0:36

So that's just a way to encode an ordering, and

then here's really the important property that

every directed edge of G goes forward in the ordering.

That is if u v is directed edge of the directed graph G,

then it should be that the f value of the tail is less than the f value of the head.

That is this directed edge has the higher f value as traverse

in the correct direction.

Let me give you an example just to make this more clear.

So suppose we have this very simple directed graph, with four vertices.

Let me show you two different,

totally legitimate topological orderings of this graph.

So the first thing you could do,

is you could label s1, v2, w3 and t4.

Another option would be to label them the same way,

except you can swap the labels of v and w.

So if you want, you can label v 3 and w 2.

So again,

what these labelings are really meant to encode is an ordering of the vertices.

So the blue labeling, you can think of as encoding

the ordering in which we put s first then v then w and then t.

Whereas the green labeling can be thought of as the same ordering of

the nodes except with w coming before v.

What's important is that the pattern of the edge is exactly the same in both

cases, and in particular all of the edges go forward in this ordering.

So in either case we have s with edges from s to v, and s to w.

2:11

So that looks the same way pictorially, whichever order v or w are in, and

then symmetrically there are edges from v and w to t.

So you'll notice that no matter which order that we put v and w in,

all four of these edges go forward in each of these orderings.

Now if you try to put v before s it wouldn't work because the edge

from s to v would be going backward if v preceded s.

Similarly, if you put t anywhere other than the final position,

you would not have a topological ordering.

So in fact,

these are the only two topological orderings of this directed graph.

I encourage you to convince yourself of that.

Now, who cares about topological orderings?

Well, this is actually a very useful subroutine.

This has been come up in all kinds of applications.

Really, whenever you want to sequence a bunch of tasks when there's precedent

constraints among them.

By precedence constraint I mean one task has to be finished before another.

You can think, for example, about the courses in some kind of undergraduate

major like a computer science major.

Here the vertices are going to correspond to all of the course and

there's a directed edge from course A to course B if course A is a prerequisite for

course B, if you have to take it first.

So then of course, you'd like to know a sequence in which you can take these

courses so that you always take a course after you've taken its pre-requisite.

And that's exactly what a topological ordering will accomplish.

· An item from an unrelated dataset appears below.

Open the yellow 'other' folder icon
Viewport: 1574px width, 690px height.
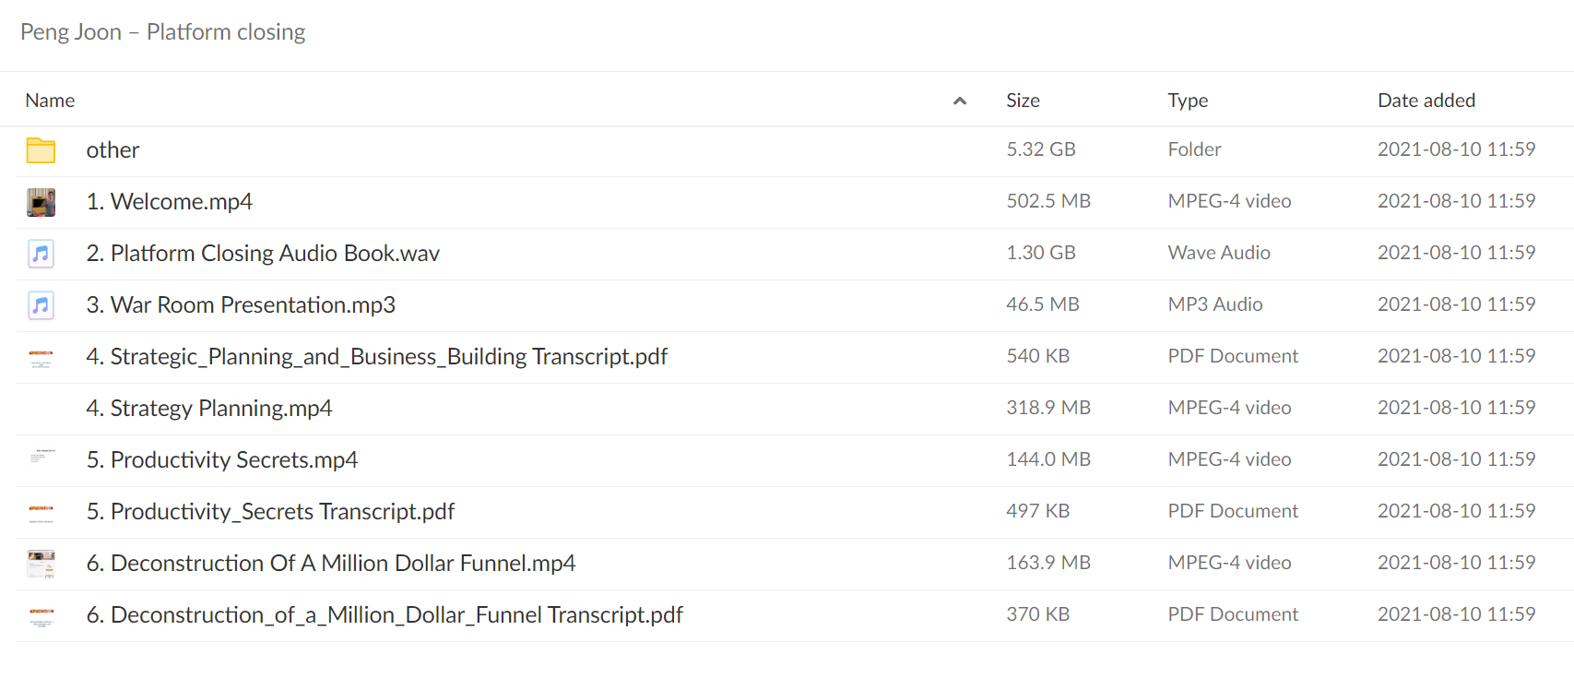click(41, 150)
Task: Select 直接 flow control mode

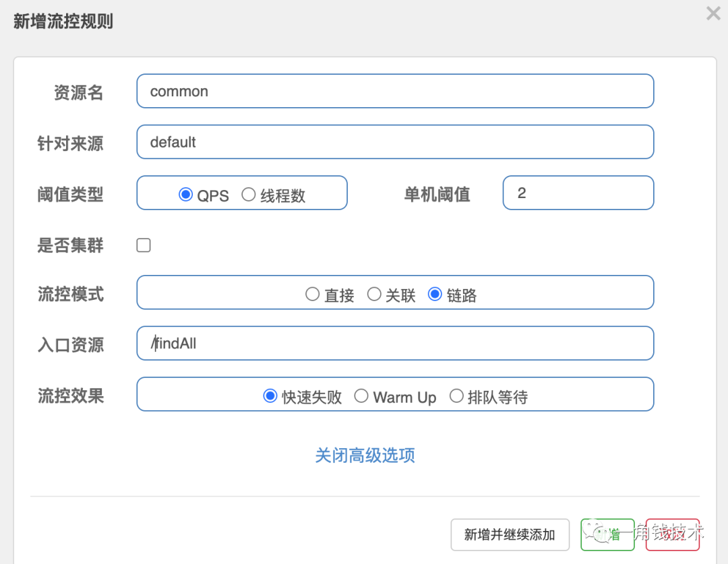Action: [x=312, y=294]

So it's reasonable to ask the question when does a directed graph

have a topological ordering and when a graph does have such an ordering,

how do we get our grubby little hands on it?

Well there's a very clear necessary condition for

a graph to have a topological ordering, which is it had better be a cyclic.

Put differently, if a directed graph has a directed cycle

then there is certainly no way there is going to be a topological ordering.

6:24

By assumption there's no sink vertex, so this isn't a sink vertex, so

there's an outgoing arc, so let's follow it.

We get to some other node.

That also has an outgoing arc, let's follow that, and so on.

So we just keep following outgoing arcs, and we do this as long as we want

because every vertex has at least one outgoing arc.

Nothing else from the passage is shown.